The ethnic Indian community is often seen as a distinctive group with external cultural practices and social mores. However, today's Malaysian Indians, with no political link whatsoever with India, do not wish to be seen or treated in that fashion or in that fashion alone. They do not wish to be regarded as merely the descendants of Indians who were brought from southern India by the British to work on plantations. This aspect of the Malaysian Indian identity, variously seen by the new leaders of the community itself and by some sections of the wider society in Malaysia, is at the heart of the latest unease, if not also large-scale unrest, among ethnic Indians there.

Closely linked to HINDRAF, with regard to a number of agendas and activities, is the as-yet-unregistered HRPM. HINDRAF is led by Waytha Moorthy, who chose self-imposed exile after playing a leading role in organising, in Kuala Lumpur in November 2007, a much-noticed public protest against the alleged marginalisation of Malaysian Indians in national and provincial fields. The Malaysian authorities outlawed HINDRAF after a detailed political analysis of the movement following the November 2007 protest, which captured unusual international attention.

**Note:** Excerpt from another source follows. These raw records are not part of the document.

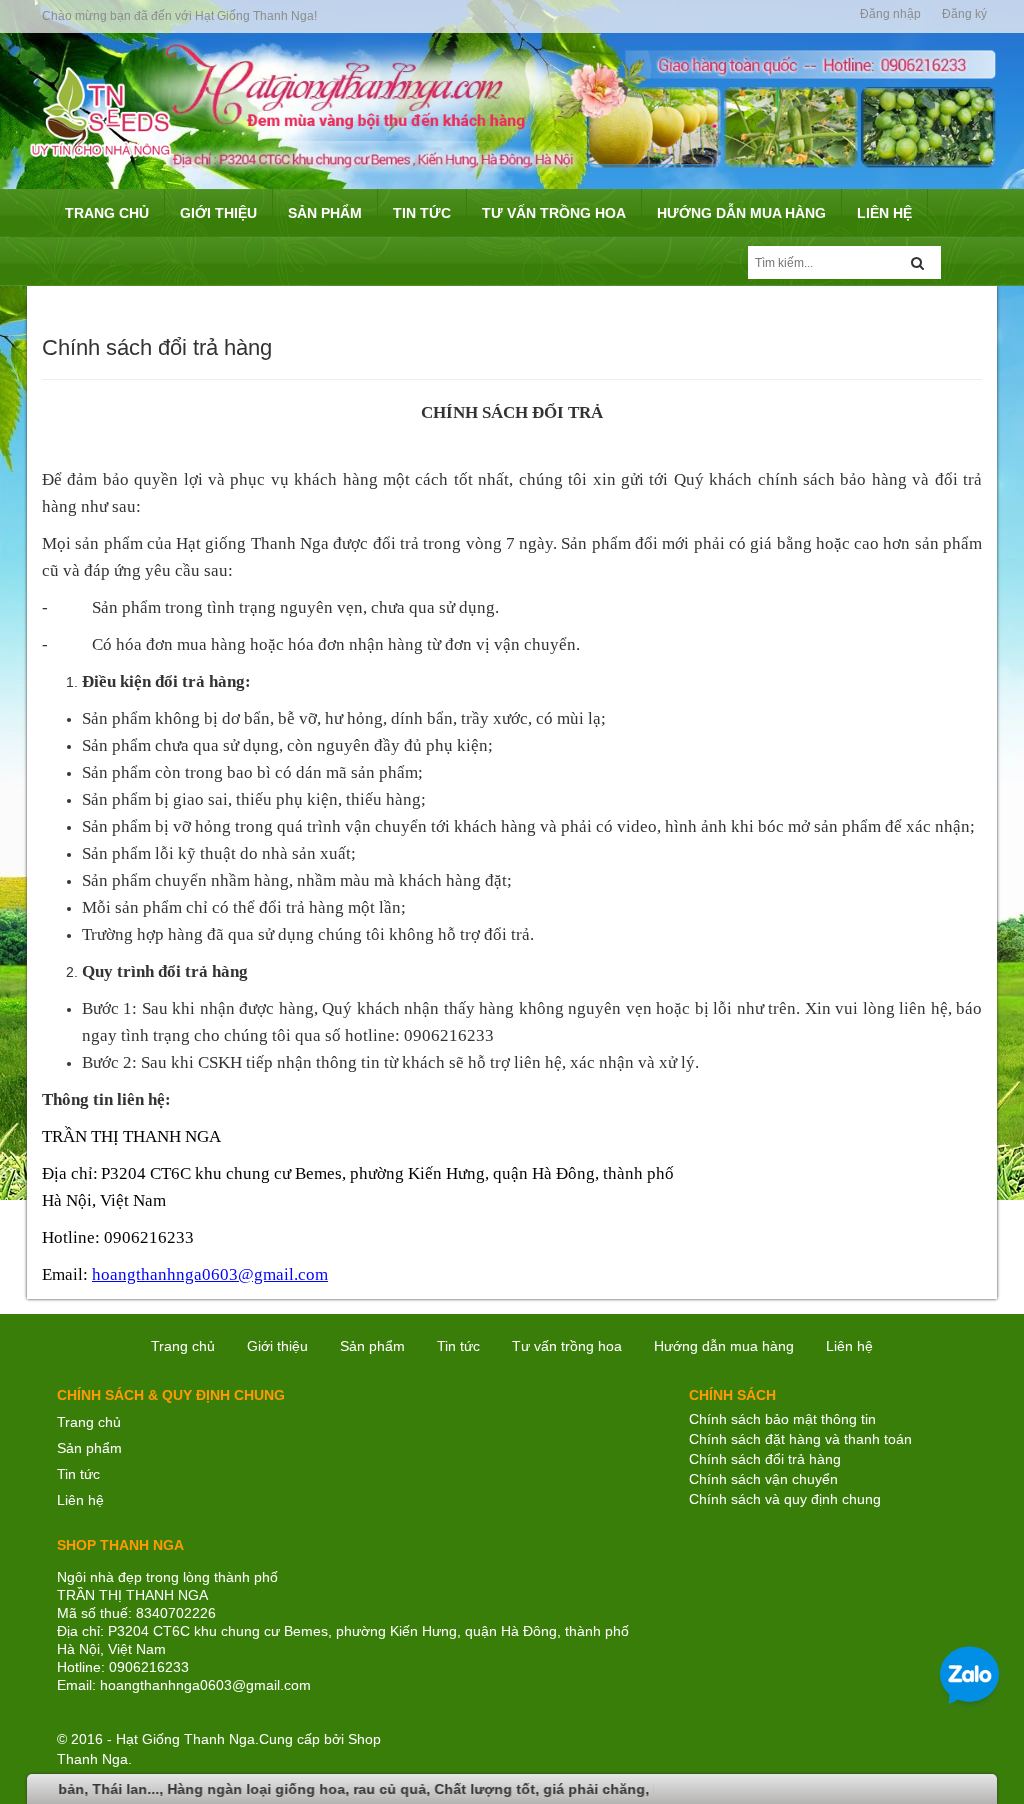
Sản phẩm (372, 1346)
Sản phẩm (89, 1448)
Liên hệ (849, 1346)
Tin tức (78, 1474)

The HRPM, on the other hand, has aspirations of catalysing political reforms through an advocacy of human rights for all Malaysians, but more especially for ethnic Indians. HINDRAF was founded as an NGO to work for ethnic-Indian causes in Malaysia. Uthayakumar, along with other HINDRAF protagonists such as V. Ganapathi Rao (also known as Ganabathi Rau) and M. Manoharan of the Democratic Action Party, was detained under Malaysia's Internal Security Act in the wake of the November 2007 protest.

Over the years, HINDRAF has been widely criticised in Malaysia, including in the ethnic Indian circles such as those of the MIC, for advocating what could easily be dismissed as a sectarian agenda. HINDRAF has not so far evoked the kind of political resonance its leaders have been looking for in India, where the secular credo, in name and deed, often dominates the political landscape. Aware of this, Uthayakumar sought to place HINDRAF on the map of overseas Indians at the recent Pravasi Bharatiya Divas held in New Delhi.

Conceding that the words Hindu and Action Force in HINDRAF's name might not hold any appeal for the secular conscience of the Indian polity, Waytha Moorthy and others who share his line of thinking argue that exclusivist labels are not at all uncommon in Malaysian politics. Moreover, HINDRAF is aware that New Delhi considers the issues concerning ethnic Indians to be entirely Malaysia's internal matter. Successive Malaysian Prime Ministers have also maintained this and acknowledged India's attitude of non-intervention.

Within these parameters, Malaysian Indians ought to be, in Waytha Moorthy's view, concerned about the totality of the racist tenor of Interlok. Outlining HINDRAF's position on this issue, he told Frontline that it would not suffice if some offensive racist words were deleted from the novel before its planned introduction as a textbook in schools. In his view, the tenor of the entire novel itself was unacceptable.

While it will be inappropriate to reproduce passages from the novel considered to have racist overtones since a review of it is pending, Interlok is said (or alleged) to portray, in some passages, aspects of the lives and experiences of those who spoke Tamil or Telugu or Malayalam in the Malaya heartland during the British colonial era. In part, HINDRAF's argument is that such passages might produce negative images for the present.

There are said to be passages derogatory of the ethnic Chinese, as well. But the Chinese have not made common cause with HINDRAF. Another debatable point is whether HINDRAF should have waited for the government's review of the novel before planning a protest.

Far-fetched though it is, the resonance of the Arab anger in Asia cannot be missed.